The Math Behind the GPU Hustle
Running a "Neocloud"—a specialized cloud provider renting out GPUs for AI training—seems like a modern gold rush. But the underlying economics are incredibly sensitive to utilization and scale.
If you buy a single Nvidia H100 for $25,000 (plus $5,000 for operational expenses) and rent it out at a market rate of $2.30/hour, a 100% utilization rate over the card's 4-year lifespan yields an impressive 28% compounded annual growth rate (CAGR). However, if utilization drops below 55%, you would be better off putting that money into broad market index funds.
Because compute is heavily commoditized, customers relentlessly seek the lowest prices. Without unique features, the only way to survive is through operational efficiency.
The Scheduling "Tetris"
Efficiency in a Neocloud largely comes down to scheduling. Unlike traditional cloud computing (SaaS/PaaS) where virtualization makes load balancing simple, "GPU as a Service" operates much closer to the metal.
Customers don't just want one GPU. Even older models like GPT-3 require more VRAM than a single H100 provides, and trillion-parameter models require massive parallelization. But distributing a workload across fragmented GPUs over a network introduces severe communication bottlenecks.
- Using 8 GPUs in parallel is only about 77% as efficient as running on a single theoretical mega-card.
- Scaling to 512 GPUs drops efficiency to 74%.
Because of these bottlenecks, customers demand their compute in specific geometric shapes—GPUs that physically share the same node and high-speed interconnects. Neocloud operators must play a high-stakes game of Tetris, reserving blocks of interconnected hardware for irregular demand peaks without leaving smaller fragments of the cluster idle.

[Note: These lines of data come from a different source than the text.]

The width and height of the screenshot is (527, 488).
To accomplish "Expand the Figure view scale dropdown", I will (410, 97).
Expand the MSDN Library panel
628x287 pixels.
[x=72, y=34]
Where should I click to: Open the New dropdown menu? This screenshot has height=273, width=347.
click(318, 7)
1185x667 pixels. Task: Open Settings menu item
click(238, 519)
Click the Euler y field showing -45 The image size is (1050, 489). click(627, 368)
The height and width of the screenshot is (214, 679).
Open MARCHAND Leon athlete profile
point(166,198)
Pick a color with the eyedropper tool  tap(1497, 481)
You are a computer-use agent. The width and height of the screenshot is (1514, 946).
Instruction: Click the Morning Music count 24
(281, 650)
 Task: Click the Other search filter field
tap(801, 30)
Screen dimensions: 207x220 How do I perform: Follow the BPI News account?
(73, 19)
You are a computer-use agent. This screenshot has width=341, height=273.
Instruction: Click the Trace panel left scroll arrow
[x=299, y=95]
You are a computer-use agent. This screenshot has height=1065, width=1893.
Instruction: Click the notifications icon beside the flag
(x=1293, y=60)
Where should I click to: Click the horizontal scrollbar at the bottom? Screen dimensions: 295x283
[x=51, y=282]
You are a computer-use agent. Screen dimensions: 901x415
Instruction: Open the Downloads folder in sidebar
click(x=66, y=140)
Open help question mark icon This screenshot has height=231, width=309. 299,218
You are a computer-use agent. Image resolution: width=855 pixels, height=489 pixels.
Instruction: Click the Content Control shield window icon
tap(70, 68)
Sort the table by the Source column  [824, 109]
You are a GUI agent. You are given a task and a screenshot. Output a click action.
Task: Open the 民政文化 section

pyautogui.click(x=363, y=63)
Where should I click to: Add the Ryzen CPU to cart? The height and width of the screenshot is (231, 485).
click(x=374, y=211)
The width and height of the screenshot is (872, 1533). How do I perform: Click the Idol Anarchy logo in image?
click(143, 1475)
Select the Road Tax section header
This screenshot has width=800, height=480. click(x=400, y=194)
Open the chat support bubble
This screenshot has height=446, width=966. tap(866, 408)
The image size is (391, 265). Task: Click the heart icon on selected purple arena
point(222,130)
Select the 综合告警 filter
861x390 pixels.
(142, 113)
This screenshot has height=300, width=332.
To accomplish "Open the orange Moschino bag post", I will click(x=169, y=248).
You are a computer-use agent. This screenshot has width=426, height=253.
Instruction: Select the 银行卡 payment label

Fragmentation and The Collateralization of Compute
The problem compounds when you factor in hardware diversity. A customer's codebase optimized for Nvidia's CUDA will not seamlessly run on AMD's ROCm or Google's TPUs. If a Neocloud stocks various hardware types to capture a broader market, they risk catastrophic underutilization of specific clusters.
Despite these risks, the sheer demand for compute has created a unique financial phenomenon: asset-backed loans using graphics cards as collateral. Historically, high-end GPUs have retained their aftermarket value so well that banks are willing to finance companies like XAI and emerging Neoclouds based entirely on the residual value of the chips themselves.
As long as the hardware holds its value, the downside of the Neocloud business remains surprisingly limited.